======== DATA FOR THIS EXERCISE
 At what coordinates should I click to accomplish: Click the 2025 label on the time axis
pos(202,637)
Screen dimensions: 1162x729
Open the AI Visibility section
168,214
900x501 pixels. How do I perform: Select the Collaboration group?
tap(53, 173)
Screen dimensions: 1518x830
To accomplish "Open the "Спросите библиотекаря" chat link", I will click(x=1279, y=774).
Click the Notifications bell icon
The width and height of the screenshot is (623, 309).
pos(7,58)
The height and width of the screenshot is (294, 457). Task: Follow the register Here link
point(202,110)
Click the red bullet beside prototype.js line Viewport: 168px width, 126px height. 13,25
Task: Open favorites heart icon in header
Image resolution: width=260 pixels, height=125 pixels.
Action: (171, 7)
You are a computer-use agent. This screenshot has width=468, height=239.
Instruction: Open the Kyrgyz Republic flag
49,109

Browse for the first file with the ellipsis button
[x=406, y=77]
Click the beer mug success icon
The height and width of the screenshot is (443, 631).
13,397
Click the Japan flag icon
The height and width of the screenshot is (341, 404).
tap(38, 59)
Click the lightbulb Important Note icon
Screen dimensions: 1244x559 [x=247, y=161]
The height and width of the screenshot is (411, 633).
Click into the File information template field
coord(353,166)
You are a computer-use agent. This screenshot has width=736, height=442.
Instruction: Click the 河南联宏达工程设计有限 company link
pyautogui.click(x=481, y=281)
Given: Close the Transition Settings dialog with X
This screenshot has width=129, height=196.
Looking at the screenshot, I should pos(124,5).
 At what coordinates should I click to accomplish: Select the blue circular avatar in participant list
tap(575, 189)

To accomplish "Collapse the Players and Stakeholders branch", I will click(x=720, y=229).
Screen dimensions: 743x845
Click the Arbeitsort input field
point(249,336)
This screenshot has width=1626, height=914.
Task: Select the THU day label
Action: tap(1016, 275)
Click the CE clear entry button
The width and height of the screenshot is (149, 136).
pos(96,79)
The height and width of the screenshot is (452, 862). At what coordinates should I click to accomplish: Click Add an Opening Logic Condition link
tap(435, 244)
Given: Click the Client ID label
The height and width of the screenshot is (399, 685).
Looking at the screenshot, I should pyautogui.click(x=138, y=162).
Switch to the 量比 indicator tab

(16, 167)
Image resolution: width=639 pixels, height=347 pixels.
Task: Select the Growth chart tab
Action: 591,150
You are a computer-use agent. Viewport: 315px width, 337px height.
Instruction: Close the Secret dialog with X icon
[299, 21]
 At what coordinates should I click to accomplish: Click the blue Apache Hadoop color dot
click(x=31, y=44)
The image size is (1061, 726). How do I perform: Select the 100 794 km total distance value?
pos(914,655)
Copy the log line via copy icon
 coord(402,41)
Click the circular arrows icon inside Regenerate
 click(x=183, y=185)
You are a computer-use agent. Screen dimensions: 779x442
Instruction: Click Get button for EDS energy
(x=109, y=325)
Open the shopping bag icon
================
- TASK TO CARRY OUT
After locating the line that contains "Task: Open favorites heart icon in header", please copy exactly every line from the start of the records through it, and nothing else.

- REPLY
 At what coordinates should I click to accomplish: Click the 2025 label on the time axis
pos(202,637)
Screen dimensions: 1162x729
Open the AI Visibility section
168,214
900x501 pixels. How do I perform: Select the Collaboration group?
tap(53, 173)
Screen dimensions: 1518x830
To accomplish "Open the "Спросите библиотекаря" chat link", I will click(x=1279, y=774).
Click the Notifications bell icon
The width and height of the screenshot is (623, 309).
pos(7,58)
The height and width of the screenshot is (294, 457). Task: Follow the register Here link
point(202,110)
Click the red bullet beside prototype.js line Viewport: 168px width, 126px height. 13,25
Task: Open favorites heart icon in header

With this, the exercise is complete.